Furthermore, it was elucidated that increasing dose of parsley in male rats taking lead acetate caused a reduction in the LH and FSH levels and an increase in the serum levels of testosterone. Meanwhile, the rats that received lead acetate with parsley extract with 200 mg/kg dose showed a significant difference in spermatogenesis. In fact, parsley with 200 mg/kg dose plays a key role in increasing the sperms numbers in the tube lumen (Khani et al., 2017; Khani et al. 2018). In our experiment, parsley hydroalcoholic extract (1 mg/kg) affected spermatogenesis. Abdel-Wahhab et al., showed that zearalenone-induced reproductive toxicity was protected by Seudomonas crispum oil. Also, Seudomonas crispum oil improved sperm motility, sperm count, and testosterone level significantly (Abdel-Wahhab et al., 2006).
There is growing evidence that demonstrates free radicals cause the loss of epithelial cells, which can reduce sperm motility and sperm count (Aziz et al., 2004; Kolarovic et al., 2010). Moreover, there is a strong correlation between the development of DM and oxidative stress due to hyperglycemia and hyperlipidemia. On the other hand, as the parsley possess antioxidant properties; this medicinal plant can improve the sperm quality under diabetic condition by overexpression of antioxidant-related genes (Shi et al., 2012, Mahmood et al., 2014). In this way, it was revealed that P. crispum extract treatment caused to reduce the reactive oxygen species (ROS), which in turn leads to the increase in the viability of sperms (Shrilatha, 2007).
All of these available documents are compatible with our results. Therefore, this important point can be mentioned that hydroalcoholic extract of parsley with impact on the pituitary-gonadal axis may be useful in improvement of diabetic reproductive complications. Since parsley has very low toxicity, the administration of 4 mg of its extract in male rats under treatment caused 15% deaths. However, no side effect has been reported regarding the administration of parsley extract.

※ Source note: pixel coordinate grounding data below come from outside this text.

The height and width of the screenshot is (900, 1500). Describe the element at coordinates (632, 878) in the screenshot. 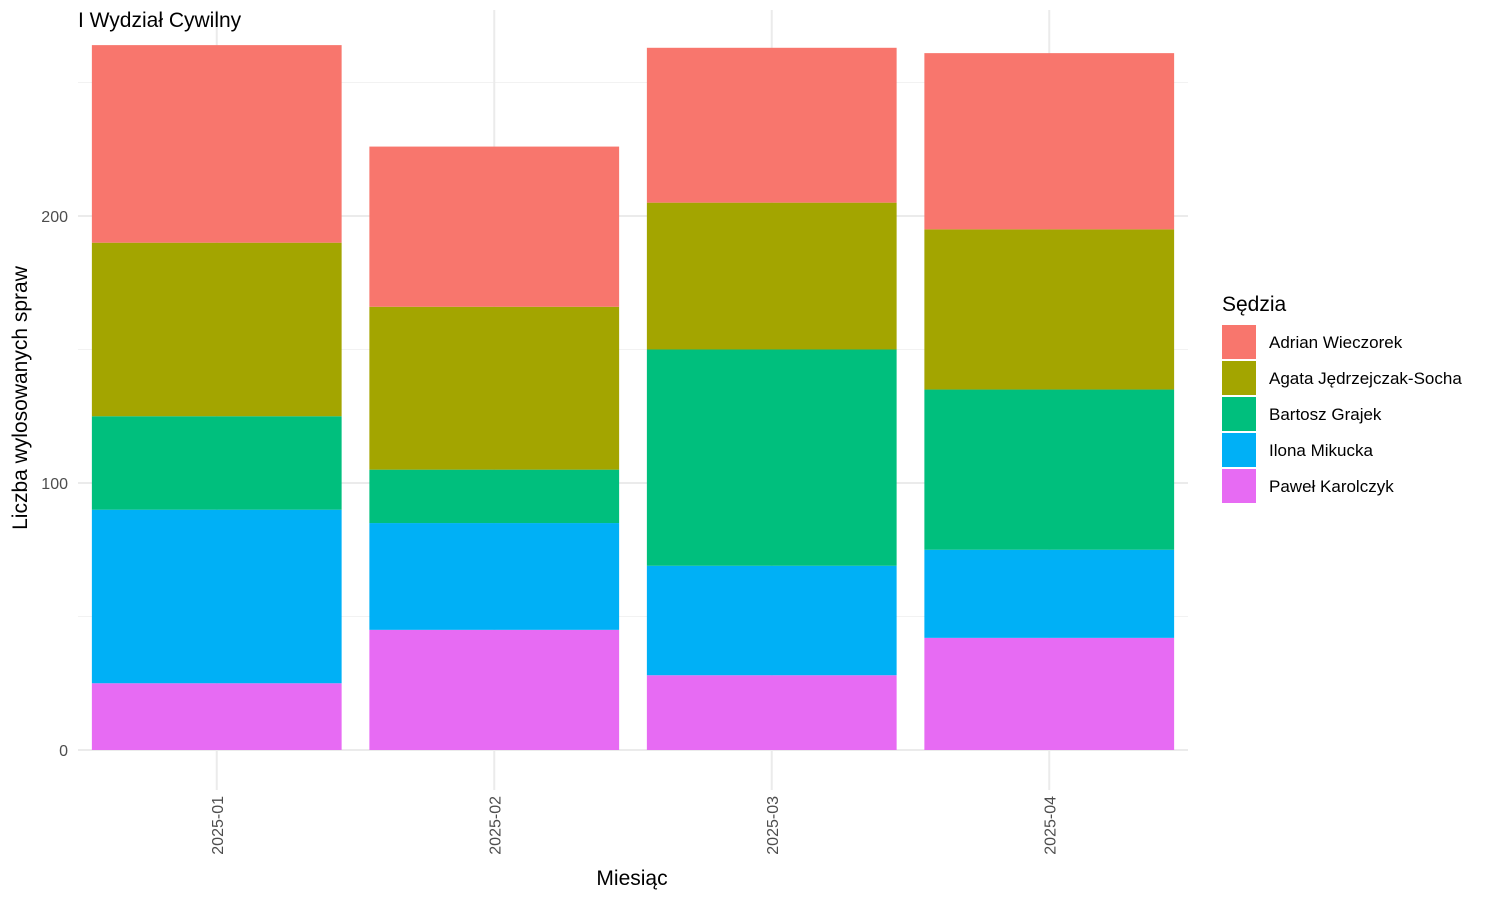

I see `x-axis-title: Miesiąc` at that location. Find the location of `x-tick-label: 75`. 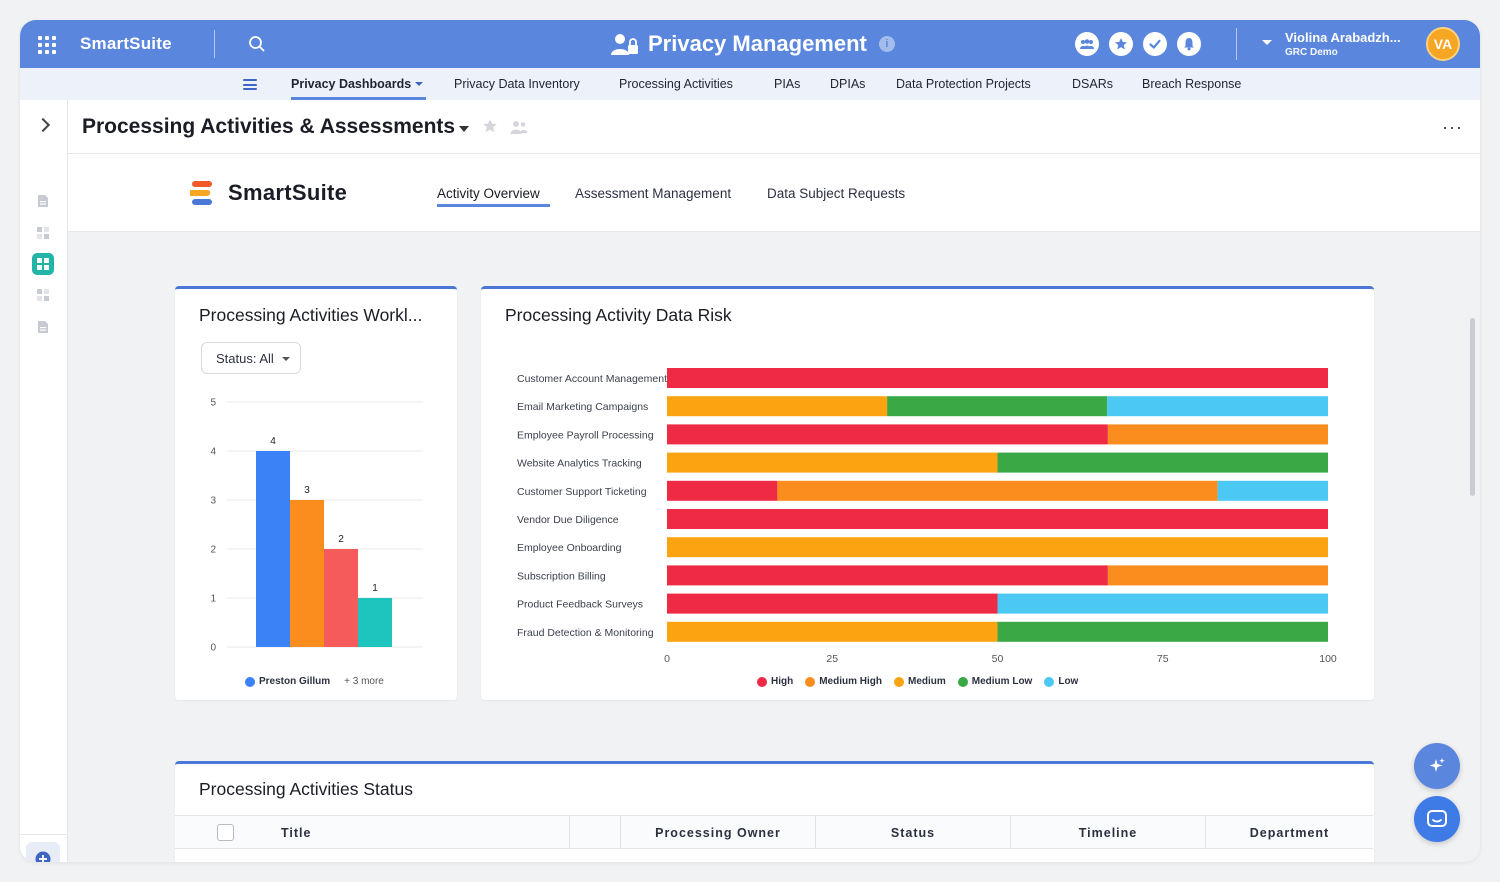

x-tick-label: 75 is located at coordinates (1163, 659).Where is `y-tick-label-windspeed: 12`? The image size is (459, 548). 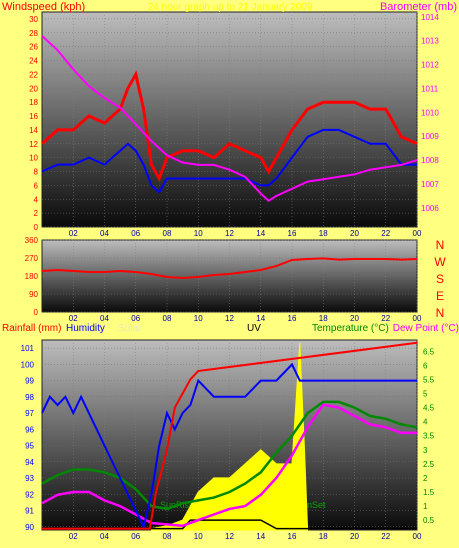 y-tick-label-windspeed: 12 is located at coordinates (34, 144).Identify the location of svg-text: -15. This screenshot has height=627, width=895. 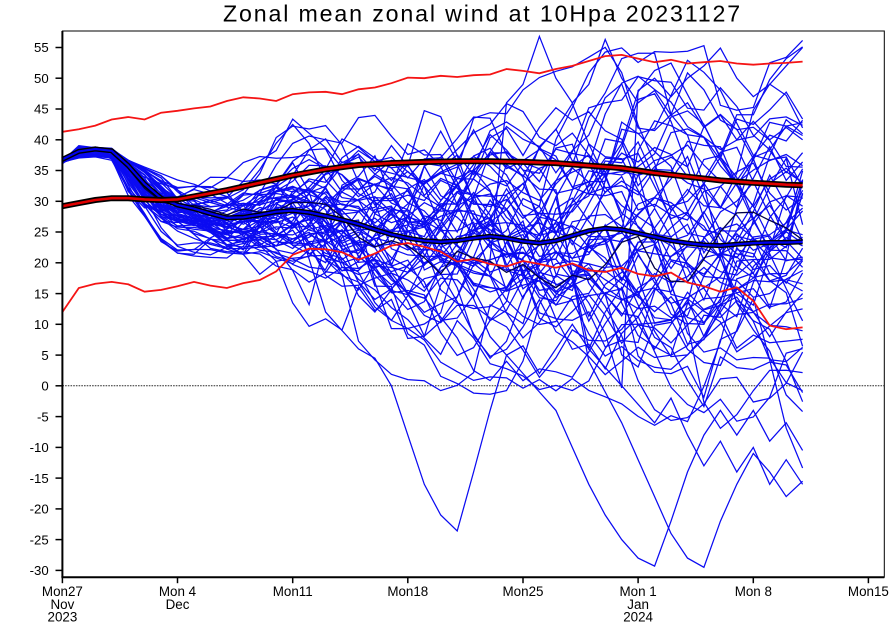
(40, 478).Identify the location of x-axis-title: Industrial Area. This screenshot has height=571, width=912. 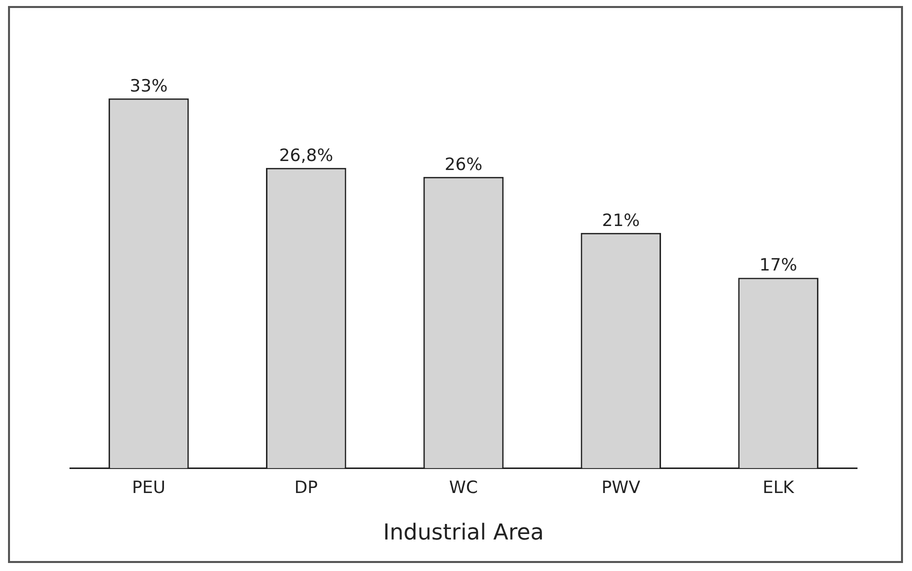
(464, 533). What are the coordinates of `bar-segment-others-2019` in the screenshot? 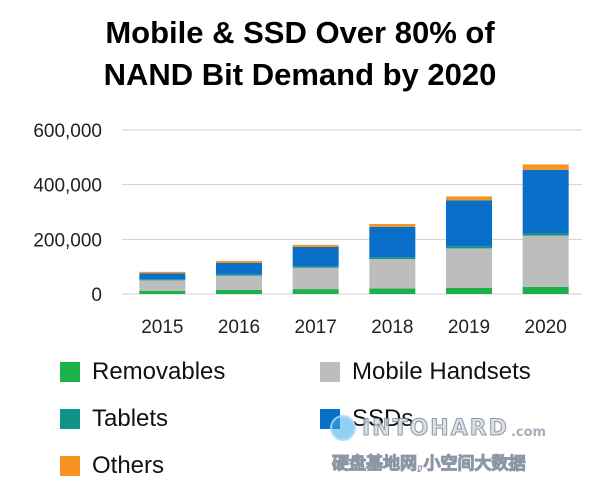 It's located at (469, 198).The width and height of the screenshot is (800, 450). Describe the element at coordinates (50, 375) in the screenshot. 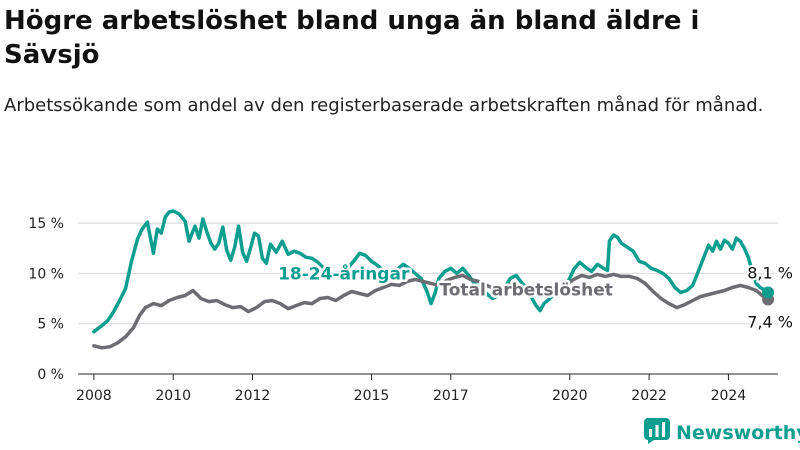

I see `y-tick-label: 0 %` at that location.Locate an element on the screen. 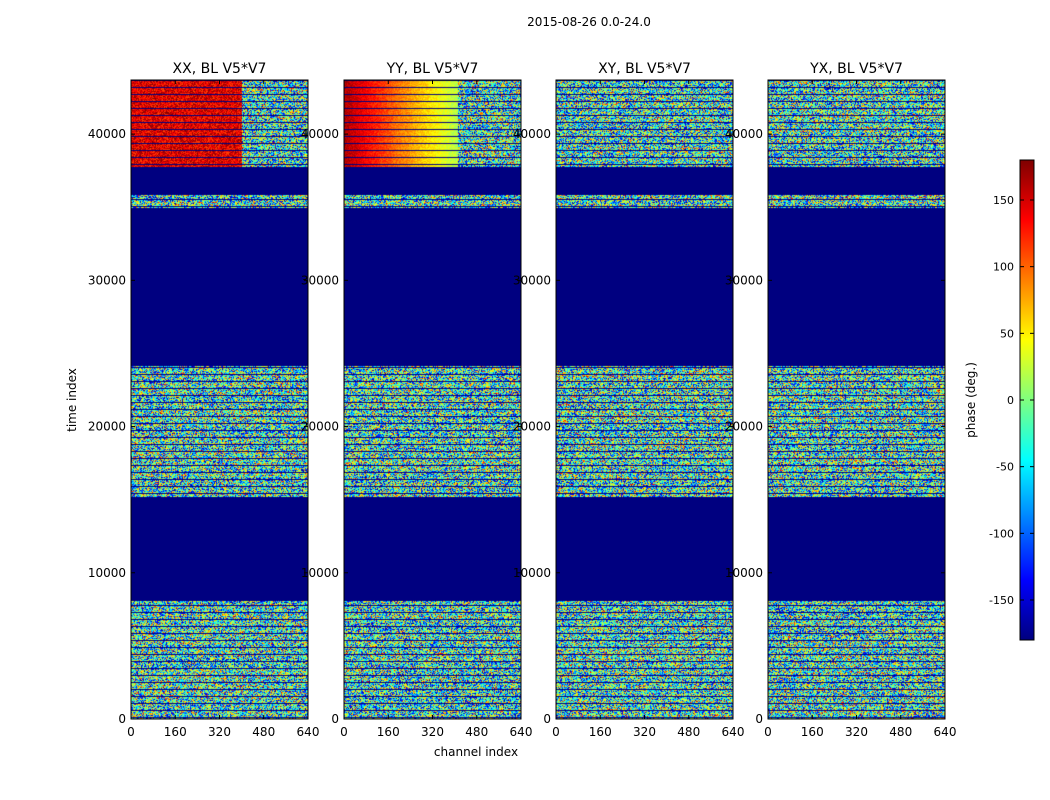 Image resolution: width=1050 pixels, height=800 pixels. panel-title: XY, BL V5*V7 is located at coordinates (644, 69).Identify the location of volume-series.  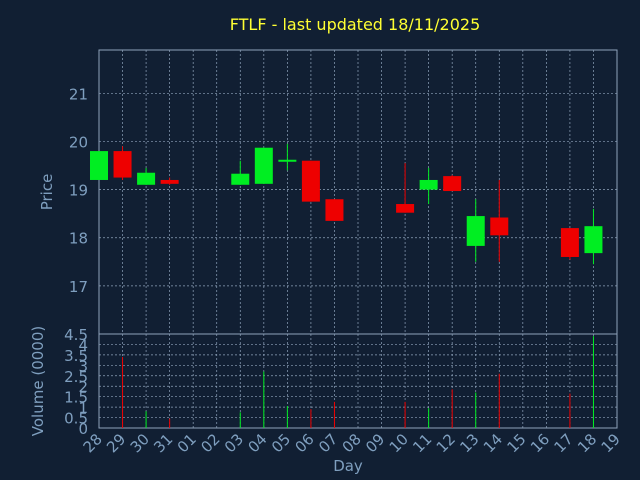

T2D is known as the most prevalent metabolic disease. This complex disorder is one of the main public health concerns. With respect to the effect of DM on the reproductive system, finding a way to improve the diabetic reproductive complications is of importance. Parsley (P. crispum) extract has been demonstrated to affect various body systems, especially the reproductive system. According to the results of the present study, the levels of LH, FSH, and testosterone increased after treatment with parsley (P. crispum) hydroalcoholic extract in 1 mg/kg dose as compared to the diabetic control group. Furthermore, a significant increase was found in the sperm cells and motility, testis weight, and total sperm count in the hydroalcoholic extract of the parsley group (1 mg/kg) compared to the diabetic control group. Overall, it seems that parsley (P. crispum) hydroalcoholic extract can have a positive effect on diabetic reproductive complications. In sum, the results of this study highlight that the presence of natural chemical and antioxidant compounds in the hydroalcoholic extract of parsley leaves might protect animal tissues against free radical damage and improve sperm parameters and secretion of LH, FSH, and testosterone in animals.
The authors thank all those who helped them to write this article.
The authors declared no conflict of interests.